Using his position as mess officer to aid him, Milo forms a massive black market syndicate – Milo and Minderbinder Enterprises – that extends throughout Europe. The business syndicate that Milo forms begins with dealing in black market eggs, transforming into a worldwide enterprise in which, Milo claims, “everyone has a share” (231). Early in the novel, Milo shows his business genius when he buys and sells the eggs from Malta. Yossarian cannot understand how “Milo could buy eggs in Malta for seven cents apiece and sell them at a profit for five cents” (67).
Milo’s initial business deals seem harmless, even advantageous to the squadron, for the “syndicate makes the profit” and “everyone has a share” (231). Even though Milo states the nature of his syndicate to be democratic, Seltzer states that the name Milo and Minderbinder Enterprises “points… to individual ownership and control” (190). At first, Milo’s syndicate seems like a little harmless profiteering, and like Yossarian, he bends the rules toward his own advantage. Through his dealings, Milo eventually becomes the mayor of several of the towns where he trades constantly. As Milo’s syndicate grows, it takes on a more menacing air.
As stated by Hicks, Milo “steals the carbon dioxide cylinders that are used to inflate lifejackets, and takes the syrettes of morphine from the first-aid kits” to trade (172). Milo has his planes “bomb his own outfit” as part of a deal he makes with the Germans, for they “are also members in good standing of the syndicate” (257, 256). “The mad satire turns sour,” as declare by Anthony Burgess, when “an American airman bombs his own base on behalf of the Nazis” (140). The bombing run wounds and kills men on the ground, but because the syndicate profits and “everyone has a share,” everyone profits from the bombing, according to Milo (231).

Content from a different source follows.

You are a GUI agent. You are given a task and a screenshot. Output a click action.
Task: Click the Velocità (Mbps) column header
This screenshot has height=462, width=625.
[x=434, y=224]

Milo’s reasons for attacking his own squadron are no more arbitrary than Col. Cathcart ambitiously volunteering his men for more missions. One could even argue that Milo’s actions are more rational than Col. Cathcart’s, for Milo receives a profit, while Col. Cathcart does not have a real chance at becoming a general. Milo’s personal goal drives him to form a profitable syndicate, even if men have to suffer in the process. In Catch-22 not one person in a command position unselfishly cares for his men. Heller designed this phenomenon to reiterate the adage “power corrupts while an absolute power corrupts absolutely. From a military standpoint, the leaders of military forces need to be admirable examples of responsibility and morality, especially in a time of war. The relationship between the officers and the enlisted men in a fighting unit should be that of a teacher to a scholar. The officers in charge in Catch-22 treat their subordinates as if they were slaves. Ultimately, the message that Heller communicates is that anyone who is in a position of influence – even in the civilian world – should know their subordinates and look out for their welfare.